::: Text :::

# Cooler Master Seidon 120XL



## crazyeyesreaper (Mar 21, 2013)

In a crowded market where everyone is releasing all-in-one liquid CPU coolers, is Cooler Master's Seidon 120XL different enough to distinguish itself from the competition? The low price point of $89 is certainly enough to attract attention.

*Show full review*


----------



## brandonwh64 (Mar 25, 2013)

This cooler seems to do quite well against some of the higher priced competition.


----------



## erixx (Mar 25, 2013)

Hi CrazyEyes,

Great review, first of all, well done. Some comments:

Mounting brackets look like Noctua patent overruns in the pics.
"Fits best in HAF cases" kinda song seems an overstatement, but I may be wrong, never seen one in real life. Looks are neutral to me. No military or macho smells anywhere.

Your OC testing seems conservative, would LOVE to see how it does at 5000 Mhz!

You compare mostly with Asetek and say it is much better. Is deeper comparisons with Corsair not allowed, being a godly brand for many? }

At the end, I feel tempted to try this kit...


----------



## brandonwh64 (Mar 25, 2013)

:::

* [Task details]: Pick up the forum thread on the Cooler Master Seidon 120XL where it ends and keep writing it.

::: Dataset excerpt :::

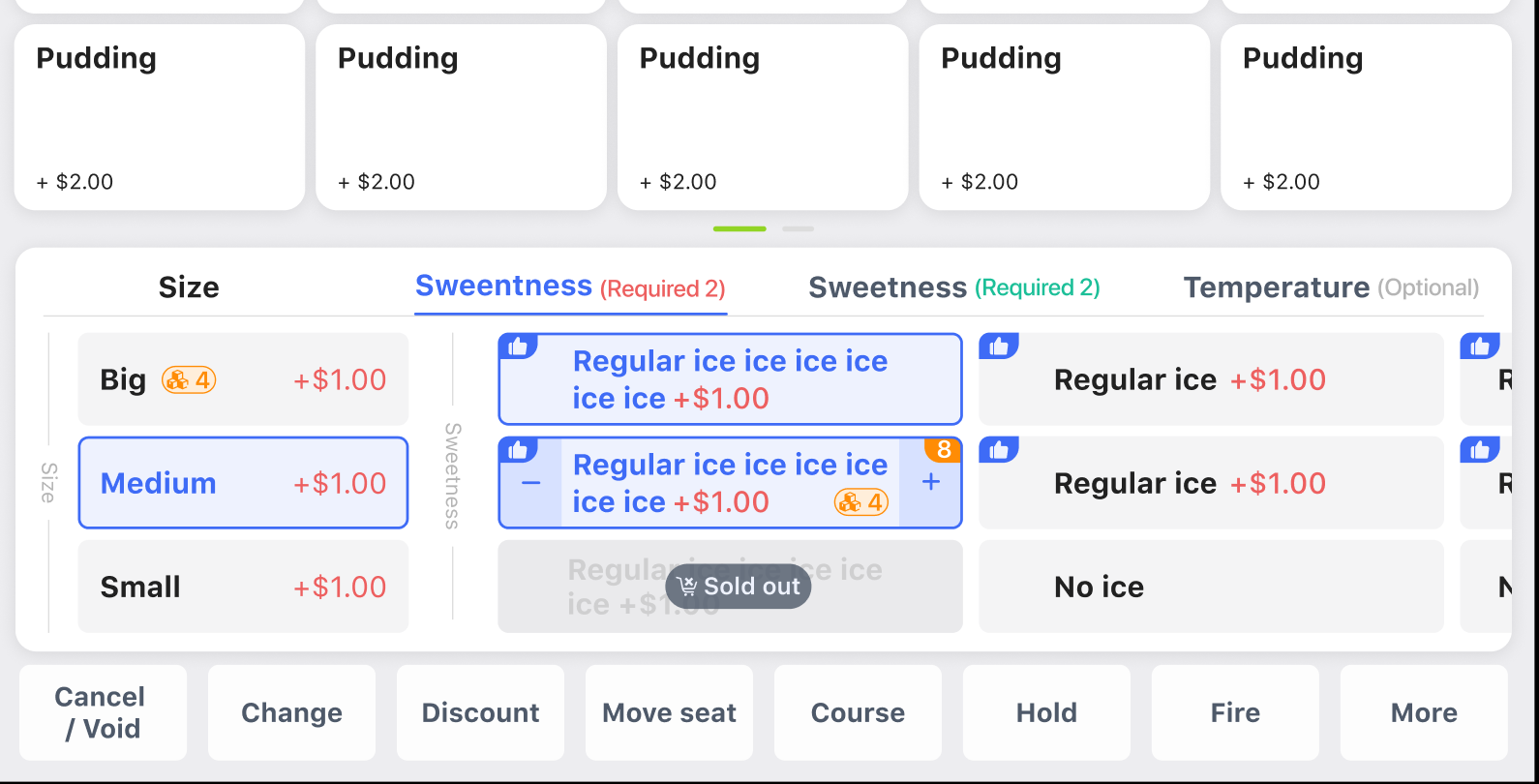Click thumbs-up icon on first short Regular ice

:::

* [Response to this task]:
erixx said:


> Hi CrazyEyes,
> 
> Great review, first of all, well done. Some comments:
> 
> ...



A reviewers job is to show what the product will do with the everyday user, with that being said an OC of 4.1Ghz is just a bonus since most PC enthusiasts that will run this cooler 24/7 will not be doing high clocks like 5Ghz+. This cooler is not designed to do that and since it is not then this is his main reason of not wasting his time doing it.


----------



## crazyeyesreaper (Mar 25, 2013)

Also if i run 5ghz that means every entry to mid range cooler will fail the tests, yes lets use an overclock that means 50-75% of coolers that sell cant pass the test

3960x ES sample already hits around 150w at load at overclock the Chip is around 175-185w estimated.

I would love to run a higher overclock but it is what it is. 4.1 on all 6 cores is still a 800 MHz overclock compared to Intel stock, granted XMP on my board pushes the chip to 3.6 on all cores regardless its still a 500 MHz overclock.

The chip will definitely go higher so thats not the issue either, but when literally every cooler I have here except the Seidon 120XL, H110, H100 would be likely to fail it loses merit as a comparison.

as for Corsair you do realize Erixx that the Corsair units are made by Asetek, they are Asetek units with a nice logo and a few changes. 

example: http://www.asetek.com/corsair-h90.html


----------



## erixx (Mar 25, 2013)

Thanks for the replies to understand those decisions! I have never used water so i am a newby there. No idea asetek=corsair.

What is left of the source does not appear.